▸ PROBLEM REQUIREMENTS: Gather every line of the data below that contains the string "pixels" and copy each of those lines in full.

Click-target data:

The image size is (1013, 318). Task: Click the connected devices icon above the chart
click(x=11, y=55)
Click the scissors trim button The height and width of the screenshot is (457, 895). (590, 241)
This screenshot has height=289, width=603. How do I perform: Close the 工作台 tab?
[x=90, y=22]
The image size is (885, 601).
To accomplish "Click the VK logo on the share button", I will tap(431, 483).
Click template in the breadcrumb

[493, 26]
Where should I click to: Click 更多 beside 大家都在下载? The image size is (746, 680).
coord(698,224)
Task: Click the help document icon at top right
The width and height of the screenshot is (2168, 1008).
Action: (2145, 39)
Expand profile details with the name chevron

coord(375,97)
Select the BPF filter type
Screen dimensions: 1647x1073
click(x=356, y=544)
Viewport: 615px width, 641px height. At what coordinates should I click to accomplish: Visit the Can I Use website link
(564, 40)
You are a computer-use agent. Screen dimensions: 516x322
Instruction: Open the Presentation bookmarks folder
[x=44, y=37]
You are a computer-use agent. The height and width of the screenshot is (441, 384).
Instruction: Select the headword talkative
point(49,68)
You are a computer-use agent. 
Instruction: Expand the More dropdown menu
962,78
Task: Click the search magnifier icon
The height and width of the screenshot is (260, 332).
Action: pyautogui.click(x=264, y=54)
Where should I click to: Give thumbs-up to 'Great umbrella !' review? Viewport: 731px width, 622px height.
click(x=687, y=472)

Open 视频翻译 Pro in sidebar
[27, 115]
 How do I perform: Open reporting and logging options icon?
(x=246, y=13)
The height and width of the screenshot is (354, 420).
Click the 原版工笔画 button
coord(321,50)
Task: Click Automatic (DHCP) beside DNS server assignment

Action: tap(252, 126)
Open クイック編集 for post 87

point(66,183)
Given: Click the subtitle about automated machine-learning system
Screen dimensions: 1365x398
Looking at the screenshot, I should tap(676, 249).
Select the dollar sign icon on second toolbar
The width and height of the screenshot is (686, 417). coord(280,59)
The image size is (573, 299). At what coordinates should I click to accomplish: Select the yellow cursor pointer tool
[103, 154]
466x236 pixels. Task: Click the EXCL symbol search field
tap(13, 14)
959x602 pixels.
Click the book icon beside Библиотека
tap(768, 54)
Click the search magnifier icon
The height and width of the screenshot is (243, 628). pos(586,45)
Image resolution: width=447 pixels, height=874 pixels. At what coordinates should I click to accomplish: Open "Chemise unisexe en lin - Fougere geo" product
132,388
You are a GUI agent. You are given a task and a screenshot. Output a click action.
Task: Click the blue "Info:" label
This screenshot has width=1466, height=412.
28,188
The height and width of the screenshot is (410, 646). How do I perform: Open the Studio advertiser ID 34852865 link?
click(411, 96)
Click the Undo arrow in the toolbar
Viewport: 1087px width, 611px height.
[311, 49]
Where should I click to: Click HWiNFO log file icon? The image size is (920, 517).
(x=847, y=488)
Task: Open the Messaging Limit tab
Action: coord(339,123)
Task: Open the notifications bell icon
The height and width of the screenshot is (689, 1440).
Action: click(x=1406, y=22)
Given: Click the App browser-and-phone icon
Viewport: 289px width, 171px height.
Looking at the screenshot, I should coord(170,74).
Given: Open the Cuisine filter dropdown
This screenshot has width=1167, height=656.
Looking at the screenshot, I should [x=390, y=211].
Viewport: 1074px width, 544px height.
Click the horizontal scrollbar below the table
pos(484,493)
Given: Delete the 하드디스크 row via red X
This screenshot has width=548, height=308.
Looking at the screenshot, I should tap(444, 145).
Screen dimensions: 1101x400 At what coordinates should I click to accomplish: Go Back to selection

▸ RESULT BELOW:
466x236 pixels. Task: Click the EXCL symbol search field
959x602 pixels.
Image resolution: width=447 pixels, height=874 pixels. At what coordinates should I click to accomplish: Open "Chemise unisexe en lin - Fougere geo" product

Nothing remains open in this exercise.